The clients must meet these three criteria for me to choose them:
1. Be consistent with my law firm’s purpose.
2. Understand my role as an attorney.
3. Can pay for the services, excluding pro bono or discounts.
Meeting the first criteria, if you are a solo practitioner, how you treat your clients, and each winning case, develops your brand and the identity of your firm. I am a small business attorney, although I do practice in other areas. Every law firm has an identity and a purpose. When I am struggling to figure out if I want to take a certain client, the first question I ask myself is, “Does this fit within my law firm’s purpose?”
Many solo practitioners and small firms have a general practice because they want to take on as many cases as possible.
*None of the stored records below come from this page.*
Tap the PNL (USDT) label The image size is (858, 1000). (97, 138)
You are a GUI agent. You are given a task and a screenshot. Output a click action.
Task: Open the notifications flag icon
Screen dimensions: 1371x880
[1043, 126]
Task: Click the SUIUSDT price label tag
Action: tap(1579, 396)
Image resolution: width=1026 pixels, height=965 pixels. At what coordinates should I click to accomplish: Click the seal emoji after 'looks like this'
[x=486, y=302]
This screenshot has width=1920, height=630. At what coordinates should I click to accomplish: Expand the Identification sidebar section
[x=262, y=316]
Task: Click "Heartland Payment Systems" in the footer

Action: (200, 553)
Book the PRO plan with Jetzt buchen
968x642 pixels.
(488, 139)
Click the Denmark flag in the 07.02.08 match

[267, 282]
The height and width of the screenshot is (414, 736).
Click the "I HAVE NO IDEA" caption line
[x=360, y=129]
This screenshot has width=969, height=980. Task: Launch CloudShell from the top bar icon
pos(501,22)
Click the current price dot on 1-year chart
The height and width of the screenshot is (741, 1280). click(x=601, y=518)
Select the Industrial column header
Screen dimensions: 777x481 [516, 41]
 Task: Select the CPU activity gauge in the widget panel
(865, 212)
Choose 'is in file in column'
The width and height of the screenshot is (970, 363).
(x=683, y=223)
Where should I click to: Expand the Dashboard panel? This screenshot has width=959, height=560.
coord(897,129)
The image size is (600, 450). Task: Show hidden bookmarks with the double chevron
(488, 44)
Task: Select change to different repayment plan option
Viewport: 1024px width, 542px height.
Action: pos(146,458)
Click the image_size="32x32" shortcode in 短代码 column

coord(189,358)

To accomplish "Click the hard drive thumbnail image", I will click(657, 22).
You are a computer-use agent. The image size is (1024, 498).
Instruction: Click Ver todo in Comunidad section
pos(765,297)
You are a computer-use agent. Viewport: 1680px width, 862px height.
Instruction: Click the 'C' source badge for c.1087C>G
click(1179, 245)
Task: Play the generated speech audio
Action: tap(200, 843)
Even in your general practice, you must decide about the present and future representation of the firm. While representing a personal injury case, do you want to be known as the firm who represents the plaintiff “little guy,” or represent corporations from “greedy people”? You could also be a firm that represents both sides of personal injury, but you must remember the message you are sending to future clients about the brand. You will not be able to take on every case that walks through the door. Especially if your client really wants you to fight hard for them.
The second criteria is clients must understand your role as an attorney. A great client will understand your role as an attorney. They will trust you to represent them in their prospective matters and give them the best advocacy and advice under the law. This may be hard to determine when you are trying to decide whether to collaborate with a client. There are potential clients who immediately make it obvious that they only want you to appear in court and sign where needed.
Once I had a client who had to hire an attorney for a dispute because the business was a corporation. This client only wanted me to be the face of his complaint — to appear and make arguments in court for the corporation, even when the case was against the law and weak. We talked several times about the strategy for the case, but because the client was so convinced that their own strategy would work, the individual did not want to listen to any of my recommendations. My advice would be to not work with these types of clients because they will only frustrate you throughout the time that you represent them.
The third and last criteria, but certainly not the least to choosing clients, is those who can pay for the services that you provide, unless you are willing to do pro bono work or provide a discount. I know this sounds like the simplest one, but for solo and small firms it is the most important one.
When in solo and small firms, our time is our money. It is so easy to find yourself “looking into something” for a client at no cost. Eventually you will realize that you are working for free. If you know a client does not have the money to pay you, it is best to make a mental note in your head that you will take on this case for free or at a discounted rate. If you are not prepared for that, do yourself a favor and deny the case. Do not do work for a client on an “IOU” basis. If you do magnificent work as an attorney, you deserve the compensation for it. Great clients know this!
The truth about these three criteria is that they are more like guidelines than strict rules. There may be times when you take a client who does not necessarily fit your business model or purpose because you care about the client’s story. You may have a client who does not understand your role as an attorney, but the money they provide will pay for assistance by the person who has that defined role. Lastly, there may be a client whom you accidentally take on pro bono, but they tell the world about how great your law firm is.
You may deviate from time to time from your guidelines, but it is better to have some guidelines versus none. As lawyers know, there are no bright-line rules in life, just guidelines by which you can live by.•
Justin Camper is an attorney and owner of Justin Camper Law LLC, based in Hammond. Opinions expressed are those of the author.